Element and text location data
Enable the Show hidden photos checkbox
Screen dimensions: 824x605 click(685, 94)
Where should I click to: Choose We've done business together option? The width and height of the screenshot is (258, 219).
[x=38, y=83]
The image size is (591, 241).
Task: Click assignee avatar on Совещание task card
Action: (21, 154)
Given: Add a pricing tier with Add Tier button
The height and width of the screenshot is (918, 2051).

> **WHAT THE TASK REQUIRES**
Identify every line in the data above that contains the string "screenshot", treating uppercase and lowercase as different, and copy each of those lines in full.

> **RESULT FOR THIS EXERCISE**
Where should I click to: Choose We've done business together option? The width and height of the screenshot is (258, 219).
The height and width of the screenshot is (918, 2051).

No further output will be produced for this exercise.